Data for this exercise
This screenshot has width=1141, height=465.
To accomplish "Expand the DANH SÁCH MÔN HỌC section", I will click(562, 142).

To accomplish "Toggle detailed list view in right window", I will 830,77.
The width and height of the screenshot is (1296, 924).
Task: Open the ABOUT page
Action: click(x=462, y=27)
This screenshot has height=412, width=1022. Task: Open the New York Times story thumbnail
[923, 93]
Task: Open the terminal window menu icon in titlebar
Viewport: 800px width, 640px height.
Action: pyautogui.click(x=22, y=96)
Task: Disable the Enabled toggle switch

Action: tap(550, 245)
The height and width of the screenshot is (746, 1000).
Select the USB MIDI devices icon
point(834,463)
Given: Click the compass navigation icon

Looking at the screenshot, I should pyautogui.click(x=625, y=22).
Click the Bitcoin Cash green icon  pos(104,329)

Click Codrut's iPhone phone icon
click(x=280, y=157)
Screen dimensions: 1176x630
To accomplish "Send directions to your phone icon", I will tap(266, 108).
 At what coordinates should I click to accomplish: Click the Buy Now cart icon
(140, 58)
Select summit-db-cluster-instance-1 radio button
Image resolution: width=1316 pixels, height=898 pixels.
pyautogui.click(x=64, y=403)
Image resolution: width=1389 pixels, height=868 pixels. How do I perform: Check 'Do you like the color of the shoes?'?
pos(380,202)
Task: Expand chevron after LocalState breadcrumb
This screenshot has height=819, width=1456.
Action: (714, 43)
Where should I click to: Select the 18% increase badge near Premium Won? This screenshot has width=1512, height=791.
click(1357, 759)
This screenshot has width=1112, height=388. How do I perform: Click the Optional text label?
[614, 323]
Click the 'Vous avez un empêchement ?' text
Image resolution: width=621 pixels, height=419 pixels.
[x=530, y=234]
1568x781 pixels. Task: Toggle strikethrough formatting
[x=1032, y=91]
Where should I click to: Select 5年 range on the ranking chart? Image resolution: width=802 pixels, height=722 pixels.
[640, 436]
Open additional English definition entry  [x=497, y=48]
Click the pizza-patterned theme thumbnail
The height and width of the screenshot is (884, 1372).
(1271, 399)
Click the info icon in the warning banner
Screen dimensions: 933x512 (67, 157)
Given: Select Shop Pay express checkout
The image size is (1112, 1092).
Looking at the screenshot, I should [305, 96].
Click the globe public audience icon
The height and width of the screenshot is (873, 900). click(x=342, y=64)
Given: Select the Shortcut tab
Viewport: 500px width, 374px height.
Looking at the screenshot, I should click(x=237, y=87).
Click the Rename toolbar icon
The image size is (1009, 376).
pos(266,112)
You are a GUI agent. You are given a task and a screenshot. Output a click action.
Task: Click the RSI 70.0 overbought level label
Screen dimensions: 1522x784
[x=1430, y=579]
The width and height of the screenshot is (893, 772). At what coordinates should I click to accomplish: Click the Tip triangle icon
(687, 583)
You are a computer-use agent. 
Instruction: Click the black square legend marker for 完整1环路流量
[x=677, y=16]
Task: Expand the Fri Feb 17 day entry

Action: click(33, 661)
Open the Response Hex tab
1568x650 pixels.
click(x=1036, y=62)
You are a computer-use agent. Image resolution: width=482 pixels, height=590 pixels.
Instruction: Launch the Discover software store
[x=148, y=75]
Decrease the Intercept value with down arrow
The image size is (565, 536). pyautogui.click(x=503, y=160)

Directions for this task
Reproduce these items exactly, starting at the line that contains "You are a computer-use agent. Image" and ending at the end of the items.

Task result
You are a computer-use agent. Image resolution: width=482 pixels, height=590 pixels.
Instruction: Launch the Discover software store
[x=148, y=75]
Decrease the Intercept value with down arrow
The image size is (565, 536). pyautogui.click(x=503, y=160)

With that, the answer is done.